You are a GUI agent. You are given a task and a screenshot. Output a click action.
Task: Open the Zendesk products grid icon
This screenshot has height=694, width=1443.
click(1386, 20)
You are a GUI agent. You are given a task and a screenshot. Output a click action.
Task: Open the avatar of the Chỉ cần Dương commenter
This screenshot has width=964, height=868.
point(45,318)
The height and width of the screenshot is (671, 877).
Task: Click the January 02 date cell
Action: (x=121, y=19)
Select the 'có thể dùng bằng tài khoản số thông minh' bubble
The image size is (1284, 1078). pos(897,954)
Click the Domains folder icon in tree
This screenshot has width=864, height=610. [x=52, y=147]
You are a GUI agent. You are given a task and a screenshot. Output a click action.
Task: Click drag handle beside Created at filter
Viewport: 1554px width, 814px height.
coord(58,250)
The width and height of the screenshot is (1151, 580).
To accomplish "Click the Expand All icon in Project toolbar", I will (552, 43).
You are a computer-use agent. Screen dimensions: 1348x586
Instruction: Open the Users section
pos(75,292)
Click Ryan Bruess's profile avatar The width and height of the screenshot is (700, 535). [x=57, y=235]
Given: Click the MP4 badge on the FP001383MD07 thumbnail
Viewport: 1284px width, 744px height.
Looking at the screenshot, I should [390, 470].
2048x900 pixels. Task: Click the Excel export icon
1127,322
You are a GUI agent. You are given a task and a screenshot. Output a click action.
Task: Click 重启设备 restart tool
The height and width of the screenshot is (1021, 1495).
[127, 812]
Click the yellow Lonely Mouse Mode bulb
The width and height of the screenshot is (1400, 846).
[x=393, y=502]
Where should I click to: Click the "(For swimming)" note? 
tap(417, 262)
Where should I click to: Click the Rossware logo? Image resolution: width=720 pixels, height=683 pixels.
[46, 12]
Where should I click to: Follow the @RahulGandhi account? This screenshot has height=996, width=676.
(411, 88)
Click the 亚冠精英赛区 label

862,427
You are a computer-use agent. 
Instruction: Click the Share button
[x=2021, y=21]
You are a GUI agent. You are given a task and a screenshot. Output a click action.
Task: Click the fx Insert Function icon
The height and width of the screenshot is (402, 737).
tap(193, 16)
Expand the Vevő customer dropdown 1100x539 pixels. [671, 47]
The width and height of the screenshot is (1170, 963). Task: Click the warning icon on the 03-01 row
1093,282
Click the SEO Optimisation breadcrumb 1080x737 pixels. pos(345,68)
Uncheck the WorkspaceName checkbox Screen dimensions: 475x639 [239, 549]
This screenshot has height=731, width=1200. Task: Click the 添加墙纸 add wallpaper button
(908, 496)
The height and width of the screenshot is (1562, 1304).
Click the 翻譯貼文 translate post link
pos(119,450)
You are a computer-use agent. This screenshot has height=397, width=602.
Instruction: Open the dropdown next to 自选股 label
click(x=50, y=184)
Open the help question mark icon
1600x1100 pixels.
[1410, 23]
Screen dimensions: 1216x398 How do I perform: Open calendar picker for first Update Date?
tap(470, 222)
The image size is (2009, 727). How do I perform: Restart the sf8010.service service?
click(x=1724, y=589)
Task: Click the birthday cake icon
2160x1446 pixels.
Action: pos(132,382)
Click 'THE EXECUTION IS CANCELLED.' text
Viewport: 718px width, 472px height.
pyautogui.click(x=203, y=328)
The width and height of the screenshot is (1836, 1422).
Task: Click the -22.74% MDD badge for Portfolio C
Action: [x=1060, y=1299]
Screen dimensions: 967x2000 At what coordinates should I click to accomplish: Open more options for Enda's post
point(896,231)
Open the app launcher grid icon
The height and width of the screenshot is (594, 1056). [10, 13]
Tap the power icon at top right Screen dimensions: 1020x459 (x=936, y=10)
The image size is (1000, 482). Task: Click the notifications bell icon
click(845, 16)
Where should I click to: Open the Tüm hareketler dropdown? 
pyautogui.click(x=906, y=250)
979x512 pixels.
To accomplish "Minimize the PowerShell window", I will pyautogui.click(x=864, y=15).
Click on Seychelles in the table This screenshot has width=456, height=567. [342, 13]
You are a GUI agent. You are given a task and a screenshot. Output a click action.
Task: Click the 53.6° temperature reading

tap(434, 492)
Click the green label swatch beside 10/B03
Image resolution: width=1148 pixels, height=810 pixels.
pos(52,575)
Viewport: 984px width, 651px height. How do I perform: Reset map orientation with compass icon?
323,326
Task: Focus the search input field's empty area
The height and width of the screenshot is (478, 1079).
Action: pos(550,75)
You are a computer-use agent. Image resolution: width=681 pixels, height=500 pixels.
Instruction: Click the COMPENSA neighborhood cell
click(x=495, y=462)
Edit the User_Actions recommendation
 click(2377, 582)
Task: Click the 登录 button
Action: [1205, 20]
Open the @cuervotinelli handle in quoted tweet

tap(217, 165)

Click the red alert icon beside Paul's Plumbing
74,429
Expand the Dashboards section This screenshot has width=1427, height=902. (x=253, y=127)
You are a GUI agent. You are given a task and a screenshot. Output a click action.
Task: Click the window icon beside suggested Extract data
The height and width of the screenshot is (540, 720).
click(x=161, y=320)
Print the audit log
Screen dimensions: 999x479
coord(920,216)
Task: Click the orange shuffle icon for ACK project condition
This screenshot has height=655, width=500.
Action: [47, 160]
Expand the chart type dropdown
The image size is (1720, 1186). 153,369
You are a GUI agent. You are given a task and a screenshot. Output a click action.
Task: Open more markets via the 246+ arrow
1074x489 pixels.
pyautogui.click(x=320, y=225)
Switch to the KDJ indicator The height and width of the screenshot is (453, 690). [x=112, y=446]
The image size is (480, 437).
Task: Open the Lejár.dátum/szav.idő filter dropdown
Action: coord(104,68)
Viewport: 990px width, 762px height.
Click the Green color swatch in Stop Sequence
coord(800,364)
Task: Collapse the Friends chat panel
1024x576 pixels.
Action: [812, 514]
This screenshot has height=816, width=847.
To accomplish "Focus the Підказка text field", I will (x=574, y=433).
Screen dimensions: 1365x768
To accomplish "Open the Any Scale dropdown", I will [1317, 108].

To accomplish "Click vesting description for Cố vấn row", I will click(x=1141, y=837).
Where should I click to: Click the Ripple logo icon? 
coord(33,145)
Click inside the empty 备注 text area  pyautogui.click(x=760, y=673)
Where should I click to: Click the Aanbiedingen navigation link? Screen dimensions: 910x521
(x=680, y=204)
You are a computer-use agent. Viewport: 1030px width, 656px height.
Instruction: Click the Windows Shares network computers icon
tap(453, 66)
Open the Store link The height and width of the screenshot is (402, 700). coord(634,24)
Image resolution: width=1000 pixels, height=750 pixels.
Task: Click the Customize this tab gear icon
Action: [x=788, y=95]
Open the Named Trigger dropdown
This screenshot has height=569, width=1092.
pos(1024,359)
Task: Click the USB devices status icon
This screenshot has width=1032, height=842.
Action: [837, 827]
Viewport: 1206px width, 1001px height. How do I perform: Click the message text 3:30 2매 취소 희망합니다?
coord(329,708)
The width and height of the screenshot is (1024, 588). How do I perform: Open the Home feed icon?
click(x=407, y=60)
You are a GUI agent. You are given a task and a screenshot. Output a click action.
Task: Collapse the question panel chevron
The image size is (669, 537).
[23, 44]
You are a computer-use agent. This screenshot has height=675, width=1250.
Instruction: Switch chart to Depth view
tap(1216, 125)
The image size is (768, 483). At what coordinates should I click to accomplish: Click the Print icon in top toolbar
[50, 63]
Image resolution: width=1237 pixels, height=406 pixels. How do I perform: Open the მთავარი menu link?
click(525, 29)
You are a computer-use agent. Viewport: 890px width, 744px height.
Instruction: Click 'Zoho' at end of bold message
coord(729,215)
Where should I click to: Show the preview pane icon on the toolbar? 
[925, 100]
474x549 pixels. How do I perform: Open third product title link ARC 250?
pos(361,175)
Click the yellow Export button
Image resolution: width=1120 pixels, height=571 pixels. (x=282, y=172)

========================

Work task = Look through the listing, and copy each line that contains the word "Collapse".

Written solution =
Task: Collapse the Friends chat panel
Task: Collapse the question panel chevron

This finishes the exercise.